There’s been a lot of discussion over the internet lately regarding whether the film is a legitimate sequel to the original, or simply a “blood relative”, as J.J. has stated. Keep in mind, he also said that Khan wasn’t in Star Trek Into Darkness. Even if it wasn’t directly or indirectly related to Cloverfield, I was already sold on the concept, look, cast, and crew. This film is directed by Dan Trachtenberg, who previously directed a great short film, Portal: No Escape. Also, Damien Chazelle, who wrote and directed Whiplash, has a writing credit after doing an apparently extensive re-write.
All of that is enough to be excited, but at the same time its imminent release date is simply remarkable. Living in today’s society which is so obsessed with technology and social media, this film somehow flew completely under the radar. When the Marvel and DC (and every other comic book film or big release, for that matter) films are in production, it’s hard not to find at least a few dozen on-set photos. This is why when those films are in production, they usually film under a different title, like “Freezer Burn” for Captain America: The Winter Soldier. There were a few synopsis that were released for 10 Cloverfield Lane, but while it was under its original (or working) title “Valencia”. This is why this comes as such a shock. Talk of the film was out there, but because of the big title and Bad Robot behind them, it changes how the film is seen.
As I’ve said, we’re living in a world that uses technology to an absolutely excessive amount (I include myself in this), that when something like this big surprises us, it’s refreshing.

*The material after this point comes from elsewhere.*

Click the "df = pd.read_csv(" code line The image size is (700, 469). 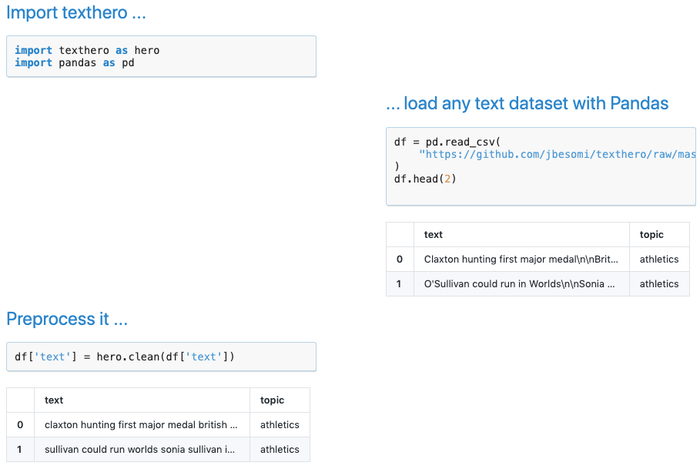pyautogui.click(x=447, y=142)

Finally, I remember when the short was released, and how big a deal it was. Dan Trachtenberg was in talks to direct an adaptation of Y: The Last Man. The rights were eventually released back to their rightful owner, and Trachtenberg, unfortunately, didn’t direct it. [Editor’s Note: Thank God.] Instead, he got this film. I wonder how he feels knowing now that his directorial debut is this anticipated by so many people.